An overview of the corporate governance of Lloyds Banking Group.
Achieving long term success by being the best bank for customers and generating sustainable returns
The Board is committed to achieving long term success for the Company by being the best bank for customers and generating stable and sustainable returns for shareholders. Fundamental to the Board’s strategy are high standards of corporate governance, in particular, those laid down in the Financial Reporting Council’s UK Corporate Governance Code. The Group aims to comply with all main principles of the UK Corporate Governance Code, which is available at www.frc.org.uk. A summary of the Group's compliance with the UK Corporate Governance Code during 2019 can be found in the Annual Report and Accounts (page 80).
The Board of Directors
The Group is led by a Board comprising a Non-Executive Chair, independent Non-Executive Directors and Executive Directors. The Board is collectively responsible for the long term success of the Company.
It achieves this by setting the strategy and overseeing delivery against it, establishing the culture, values and standards of the Group, setting risk appetite and ensuring that the Group manages risk effectively, monitoring financial performance and reporting and ensuring that appropriate and effective succession planning arrangements and remuneration policies are in place.

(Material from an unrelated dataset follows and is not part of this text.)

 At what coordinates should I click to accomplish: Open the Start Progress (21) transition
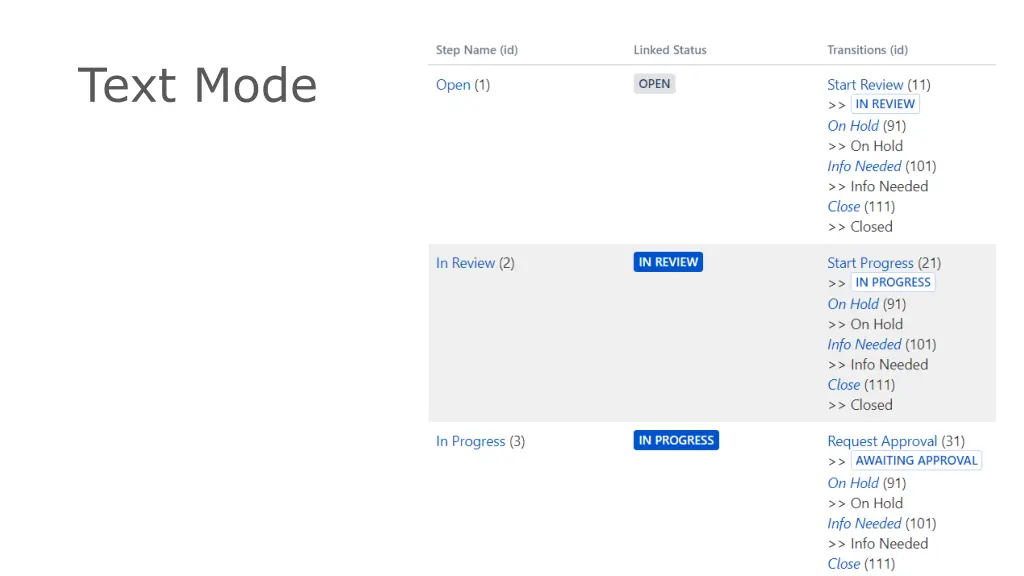coord(870,263)
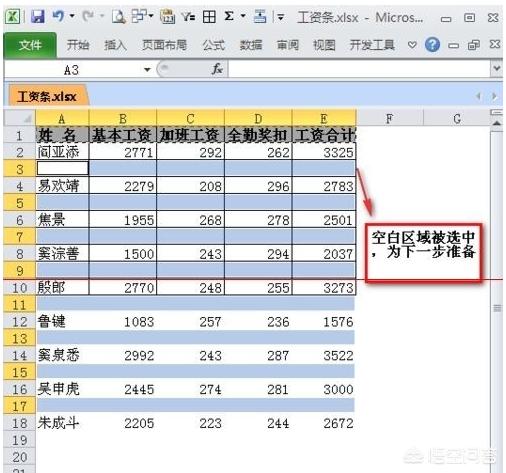
Task: Click the filter funnel icon
Action: (x=188, y=16)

There is a clear division of responsibilities at the head of the Company which is documented in the Group's Corporate Governance Framework.

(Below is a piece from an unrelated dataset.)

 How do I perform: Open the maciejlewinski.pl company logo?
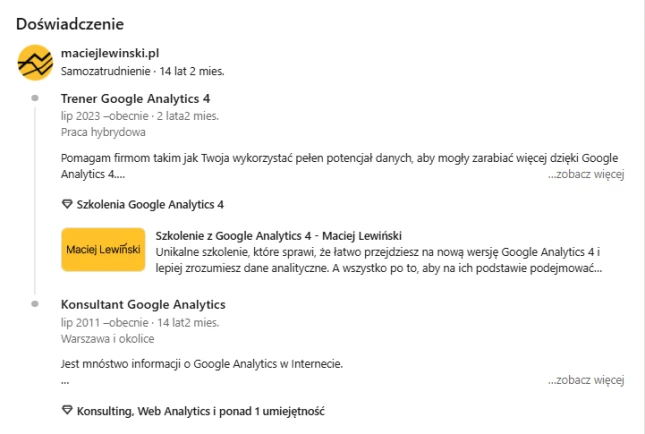(35, 63)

The Chair has overall responsibility for the leadership of the Board, the Senior Independent Director provides a sounding board for the Chair and serves as an intermediary for the other directors where necessary, and the Group Chief Executive manages and leads the business.

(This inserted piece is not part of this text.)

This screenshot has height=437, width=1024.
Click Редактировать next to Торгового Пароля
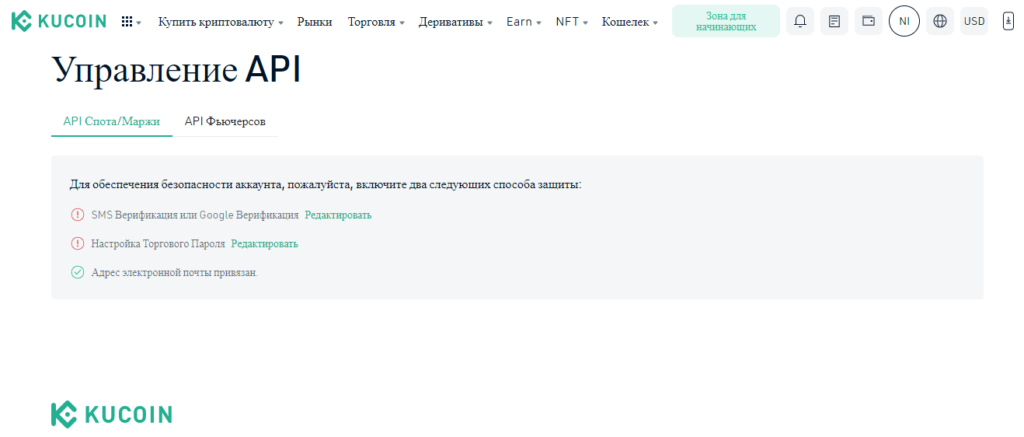[264, 244]
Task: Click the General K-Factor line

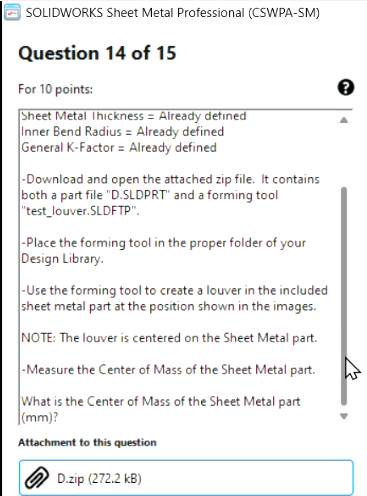Action: pyautogui.click(x=119, y=147)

Appointment and Induction of Directors
Directors are appointed by the Board and stand for election by the shareholders at the first annual general meeting following their appointment. At each annual general meeting thereafter, Directors must retire, and may stand for re-election by the shareholders. Independent Non-Executive Directors are appointed on a rolling 12 month basis, which may, in accordance with the articles of association of the Company, be terminated without notice or payment of compensation.
The Board is supported by its Committees which make recommendations to the Board on matters delegated to them, in particular in relation to internal control, risk, financial reporting, governance and remuneration.
This enables the Board to spend a greater proportion of its time on strategic, forward looking agenda items. Each Committee comprises Non-Executive Directors only and is chaired by an experienced Chair. The Committee Chairs report to the Board on the activities of the Committee at each Board meeting.